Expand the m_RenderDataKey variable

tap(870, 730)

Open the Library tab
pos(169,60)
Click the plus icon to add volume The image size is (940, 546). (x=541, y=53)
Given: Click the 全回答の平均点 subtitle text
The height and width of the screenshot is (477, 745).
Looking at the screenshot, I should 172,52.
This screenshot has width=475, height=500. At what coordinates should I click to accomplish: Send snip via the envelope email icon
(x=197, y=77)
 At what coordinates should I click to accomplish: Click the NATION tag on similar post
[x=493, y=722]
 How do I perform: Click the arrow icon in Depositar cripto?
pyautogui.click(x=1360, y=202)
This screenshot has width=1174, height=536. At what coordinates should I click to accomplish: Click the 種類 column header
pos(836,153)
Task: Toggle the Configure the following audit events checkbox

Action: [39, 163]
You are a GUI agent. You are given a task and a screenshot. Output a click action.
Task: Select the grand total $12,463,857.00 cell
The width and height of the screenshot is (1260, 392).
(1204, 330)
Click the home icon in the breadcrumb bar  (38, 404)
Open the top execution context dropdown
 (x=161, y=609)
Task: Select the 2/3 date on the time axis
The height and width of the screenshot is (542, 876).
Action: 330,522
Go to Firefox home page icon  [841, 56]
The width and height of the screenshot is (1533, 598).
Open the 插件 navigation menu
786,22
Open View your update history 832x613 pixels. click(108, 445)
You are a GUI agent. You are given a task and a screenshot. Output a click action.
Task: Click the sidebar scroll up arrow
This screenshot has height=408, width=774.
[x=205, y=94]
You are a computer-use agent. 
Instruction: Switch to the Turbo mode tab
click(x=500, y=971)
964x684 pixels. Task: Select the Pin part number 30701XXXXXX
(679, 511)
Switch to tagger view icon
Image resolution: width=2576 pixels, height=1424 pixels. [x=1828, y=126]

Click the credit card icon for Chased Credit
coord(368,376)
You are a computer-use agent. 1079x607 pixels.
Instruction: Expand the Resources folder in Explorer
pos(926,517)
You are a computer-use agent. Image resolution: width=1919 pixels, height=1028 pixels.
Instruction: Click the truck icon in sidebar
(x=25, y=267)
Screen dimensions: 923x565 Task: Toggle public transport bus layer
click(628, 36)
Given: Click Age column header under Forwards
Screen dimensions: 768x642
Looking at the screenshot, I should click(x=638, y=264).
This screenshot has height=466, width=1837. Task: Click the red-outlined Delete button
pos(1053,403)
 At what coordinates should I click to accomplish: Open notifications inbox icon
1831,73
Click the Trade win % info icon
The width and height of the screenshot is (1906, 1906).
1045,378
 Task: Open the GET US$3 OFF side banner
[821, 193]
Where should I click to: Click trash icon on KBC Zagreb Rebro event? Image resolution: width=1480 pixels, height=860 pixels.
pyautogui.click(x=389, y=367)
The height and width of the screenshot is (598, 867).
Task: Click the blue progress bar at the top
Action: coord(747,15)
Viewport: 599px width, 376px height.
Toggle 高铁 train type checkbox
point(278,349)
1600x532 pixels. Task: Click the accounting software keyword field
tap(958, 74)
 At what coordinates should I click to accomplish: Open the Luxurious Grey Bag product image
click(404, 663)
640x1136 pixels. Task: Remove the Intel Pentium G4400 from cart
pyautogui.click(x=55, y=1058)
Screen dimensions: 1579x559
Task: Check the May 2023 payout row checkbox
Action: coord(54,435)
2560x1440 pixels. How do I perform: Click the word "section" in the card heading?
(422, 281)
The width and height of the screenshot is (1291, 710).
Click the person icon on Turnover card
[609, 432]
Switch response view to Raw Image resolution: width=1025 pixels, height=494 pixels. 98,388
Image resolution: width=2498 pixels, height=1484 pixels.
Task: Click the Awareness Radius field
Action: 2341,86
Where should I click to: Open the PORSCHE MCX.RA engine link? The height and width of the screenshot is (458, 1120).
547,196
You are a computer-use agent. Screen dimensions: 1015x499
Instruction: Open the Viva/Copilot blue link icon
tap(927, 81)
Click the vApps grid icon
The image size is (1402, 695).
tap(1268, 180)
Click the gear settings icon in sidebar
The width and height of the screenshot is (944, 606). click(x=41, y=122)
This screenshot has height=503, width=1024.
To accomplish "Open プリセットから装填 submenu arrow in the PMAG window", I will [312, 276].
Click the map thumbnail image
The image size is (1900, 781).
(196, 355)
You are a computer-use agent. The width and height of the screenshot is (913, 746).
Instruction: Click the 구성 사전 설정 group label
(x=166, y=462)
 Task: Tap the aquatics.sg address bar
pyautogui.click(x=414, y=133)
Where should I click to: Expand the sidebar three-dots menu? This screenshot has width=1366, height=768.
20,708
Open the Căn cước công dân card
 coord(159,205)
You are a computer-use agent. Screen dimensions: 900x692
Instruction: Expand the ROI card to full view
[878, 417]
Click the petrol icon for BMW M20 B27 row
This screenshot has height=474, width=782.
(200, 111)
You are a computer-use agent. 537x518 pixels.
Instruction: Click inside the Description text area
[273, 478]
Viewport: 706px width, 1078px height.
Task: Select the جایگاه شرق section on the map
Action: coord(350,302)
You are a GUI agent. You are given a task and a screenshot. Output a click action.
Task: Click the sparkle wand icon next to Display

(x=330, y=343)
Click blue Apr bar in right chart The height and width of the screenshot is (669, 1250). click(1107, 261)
------------------------------------
### What this task involves:
Retype the entries above exactly, but only from the line containing "You are a computer-use agent. Screen dimensions: 1015x499" through the line containing "This screenshot has height=503, width=1024.", both included.

### Exercise solution:
You are a computer-use agent. Screen dimensions: 1015x499
Instruction: Open the Viva/Copilot blue link icon
tap(927, 81)
Click the vApps grid icon
The image size is (1402, 695).
tap(1268, 180)
Click the gear settings icon in sidebar
The width and height of the screenshot is (944, 606). click(x=41, y=122)
This screenshot has height=503, width=1024.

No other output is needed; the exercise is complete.